By Sami Zaptia.
London, 25 September 2018:
There is a lull in the Tripoli militia fighting as two of the fighting militias bring their battle to some sort of conclusion.
The Abu Sleem Force, a militia led by Abdelghani al-Kikli, aka Ghnewa, aligned to the Faiez Serraj Presidency Council and Government of National Accord (PC/GNA) has claimed it has successfully forced the Salah Badi Somoud militia out of the Naqliya barracks in south Tripoli.
Ghnewa says Badi’s Somoud were forced further south of Tripoli towards Tripoli’s former International Airport in the Gaser Ben Ghasheer region. It is not clear if Badi is regrouping for a counter attack.
Both Salah Badi from Misrata and Ghnewa from the Abu Sleem district of Tripoli, were both named by UNSMIL in a statement on 20 September calling on them to respect the Zawia ceasefire and stop fighting in residential areas.
Speaking to Libyan media, Salah Badi seems to have confirmed the events, but with a different narrative.
Badi said that after withstanding an attack for 48 hours, his forces had run out of ammunition and were forced to withdraw in order to save lives.
Observers confirm that Badi, unlike in the 2014 Tripoli militia coup, was unable to attract enough support from other militias that shared his politics nor from his city of Misrata. This despite threats by some militias to join him.
It is believed that the international community put immense pressure on the city of Misrata not to let its militias be drawn into the Tripoli battle. They were urged not to break the UNSMIL-brokered Zawia ceasefire by supporting Badi either with weapons or with fighters.
This witholding of further support was further galvanized by Sunday’s joint declaration by Misrata, Tripoli Central, Tajura, and Abu Sleem Local Councils.
This called for the immediate end to fighting and respect for the Zawia ceasefire. It called for the organised implementation of the new Tripoli Security Arrangements. It also called for dialogue and the continuation of economic reforms.

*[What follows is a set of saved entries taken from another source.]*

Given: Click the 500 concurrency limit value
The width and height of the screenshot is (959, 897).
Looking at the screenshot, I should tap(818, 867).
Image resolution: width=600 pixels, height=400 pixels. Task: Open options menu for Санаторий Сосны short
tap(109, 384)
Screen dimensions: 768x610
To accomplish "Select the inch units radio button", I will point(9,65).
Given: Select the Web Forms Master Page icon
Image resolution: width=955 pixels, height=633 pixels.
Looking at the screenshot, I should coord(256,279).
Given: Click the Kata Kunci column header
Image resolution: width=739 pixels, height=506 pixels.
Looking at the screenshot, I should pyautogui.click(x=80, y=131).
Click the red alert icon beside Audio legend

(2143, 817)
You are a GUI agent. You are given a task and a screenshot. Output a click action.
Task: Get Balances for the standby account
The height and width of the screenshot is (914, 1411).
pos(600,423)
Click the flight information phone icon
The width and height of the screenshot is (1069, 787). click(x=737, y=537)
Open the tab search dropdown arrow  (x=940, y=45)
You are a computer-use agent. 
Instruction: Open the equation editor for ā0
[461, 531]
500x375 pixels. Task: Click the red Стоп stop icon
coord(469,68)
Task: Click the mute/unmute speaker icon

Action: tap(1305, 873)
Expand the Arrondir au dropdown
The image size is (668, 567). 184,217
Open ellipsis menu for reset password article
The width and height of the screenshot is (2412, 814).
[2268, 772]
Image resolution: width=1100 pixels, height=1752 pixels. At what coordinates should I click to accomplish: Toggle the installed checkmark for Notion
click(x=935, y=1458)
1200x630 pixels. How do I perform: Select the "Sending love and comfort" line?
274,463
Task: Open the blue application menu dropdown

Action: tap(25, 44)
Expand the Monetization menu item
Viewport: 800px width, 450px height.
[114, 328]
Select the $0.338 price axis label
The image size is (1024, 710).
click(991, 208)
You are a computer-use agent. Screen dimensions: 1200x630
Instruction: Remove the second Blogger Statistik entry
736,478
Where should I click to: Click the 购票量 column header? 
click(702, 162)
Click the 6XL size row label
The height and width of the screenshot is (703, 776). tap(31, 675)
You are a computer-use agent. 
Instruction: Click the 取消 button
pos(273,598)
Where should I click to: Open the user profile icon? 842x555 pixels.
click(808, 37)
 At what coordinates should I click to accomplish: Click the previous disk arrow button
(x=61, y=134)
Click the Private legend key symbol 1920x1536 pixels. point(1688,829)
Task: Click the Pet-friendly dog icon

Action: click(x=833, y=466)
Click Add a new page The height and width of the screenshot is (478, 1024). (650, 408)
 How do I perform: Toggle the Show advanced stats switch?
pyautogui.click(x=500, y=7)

It seems Badi was left isolated. Moreover, the Tripoli militias hàd more to lose and to an extent were fighting an existentialist battle. They were also fighting on home ground with shorter supply lines and more ammunition.
It would be too early to presume that the lull in fighting is an end to the Tripoli militia war. If the status quo remains as it is with the same Tripoli militias controlling Tripoli politics and having access to financial benefits, the fighting could reignite at any time.
The end of fighting in Salah al-Deen / Khallat al-Furjan has enabled the Tripoli authorities to reopen the main road, removing soil mounds and makeshift barricades. Considerable damage to property was visible.